Some time ago I had an active and rambunctious black Labrador retriever. Even though she was very food oriented, I was able to keep her at a healthy weight because of all the exercise she did. Then she had a small surgery and gained weight during recovery. It was my fault. Even though her energy expenditure was less than half of what it used to be, I continued to feed her the same amount of dog food. Not smart. So I reduced the quantity of her food and she got back down to a healthy weight range. Although that simple formula worked for us, I still see lots of overweight pets. Even so, I was surprised to read about animal obesity clinics.  

It’s not only humans that are fighting obesity. More and more dogs and cats seem to be battling the bulge and, just like humans, the complications of obesity in pets can be serious. But does that mean you need to take your pet to an obesity clinic? Cummings School of Veterinary Medicine at Tufts University seems to think so. With their opening of the first animal obesity clinic in the country, the school hopes to help pet owners tackle obesity issues that may be plaguing their pets.
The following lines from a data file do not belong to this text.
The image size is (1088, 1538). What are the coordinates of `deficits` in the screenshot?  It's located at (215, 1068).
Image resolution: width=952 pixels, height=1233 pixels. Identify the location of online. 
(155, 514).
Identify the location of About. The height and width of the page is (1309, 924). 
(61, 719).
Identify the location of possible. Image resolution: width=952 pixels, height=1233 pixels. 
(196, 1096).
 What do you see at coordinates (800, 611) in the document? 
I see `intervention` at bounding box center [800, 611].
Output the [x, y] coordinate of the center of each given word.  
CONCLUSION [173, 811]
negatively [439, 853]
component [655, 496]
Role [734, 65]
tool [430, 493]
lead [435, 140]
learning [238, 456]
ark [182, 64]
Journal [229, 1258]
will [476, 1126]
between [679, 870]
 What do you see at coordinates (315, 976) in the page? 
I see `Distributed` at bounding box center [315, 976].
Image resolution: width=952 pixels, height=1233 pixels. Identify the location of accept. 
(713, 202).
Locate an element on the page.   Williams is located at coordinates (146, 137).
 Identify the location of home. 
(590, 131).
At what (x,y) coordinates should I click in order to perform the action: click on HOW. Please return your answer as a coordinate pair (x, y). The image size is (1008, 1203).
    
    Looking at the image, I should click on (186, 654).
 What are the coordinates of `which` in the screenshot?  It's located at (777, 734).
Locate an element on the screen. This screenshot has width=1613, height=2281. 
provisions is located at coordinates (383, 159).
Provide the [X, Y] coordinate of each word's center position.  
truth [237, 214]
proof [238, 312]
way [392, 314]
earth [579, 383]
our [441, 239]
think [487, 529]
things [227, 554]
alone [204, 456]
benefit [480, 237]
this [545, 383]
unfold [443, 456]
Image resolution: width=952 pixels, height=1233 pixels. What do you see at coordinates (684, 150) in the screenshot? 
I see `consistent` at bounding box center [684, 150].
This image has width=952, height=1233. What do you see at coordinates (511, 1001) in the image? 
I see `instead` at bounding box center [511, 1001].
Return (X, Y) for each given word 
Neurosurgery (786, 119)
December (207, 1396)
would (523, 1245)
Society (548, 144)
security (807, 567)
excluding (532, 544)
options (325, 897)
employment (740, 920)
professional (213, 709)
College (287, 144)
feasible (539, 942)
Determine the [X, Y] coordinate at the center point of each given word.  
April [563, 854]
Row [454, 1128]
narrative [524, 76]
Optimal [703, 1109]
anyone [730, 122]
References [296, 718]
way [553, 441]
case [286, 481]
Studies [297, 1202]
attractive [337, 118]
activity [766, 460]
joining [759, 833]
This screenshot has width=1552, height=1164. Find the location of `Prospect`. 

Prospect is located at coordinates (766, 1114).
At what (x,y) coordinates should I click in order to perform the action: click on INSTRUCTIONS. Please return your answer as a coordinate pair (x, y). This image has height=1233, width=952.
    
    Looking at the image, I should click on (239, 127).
Let’s take a closer look at the situation to help us determine whether or not an animal obesity clinic is really necessary.

The American Pet Obesity Problem

We’ve all seen the occasional cat or dog that’s so large he has to drag his oversized belly around, but other dogs and cats that don’t seem so big may also be classified as overweight. Recent studies actually show that over half of the dogs and cats in America are obese. Your pet may not look overweight to you, but even a small amount of extra weight can be dangerous for a pet.

Why Obesity in Pets is Dangerous

There are a number of risks that are associated with overweight pets. Just like humans, the risks of your pet being overweight are numerous. One of the most risky conditions associated with pet obesity is diabetes. However, there are also a number of other risks, which include heart problems, joint issues, a higher risk of death during surgery, decreased liver function, and even heat intolerance. In other words, obesity can shorten the lifespan of your dog or cat.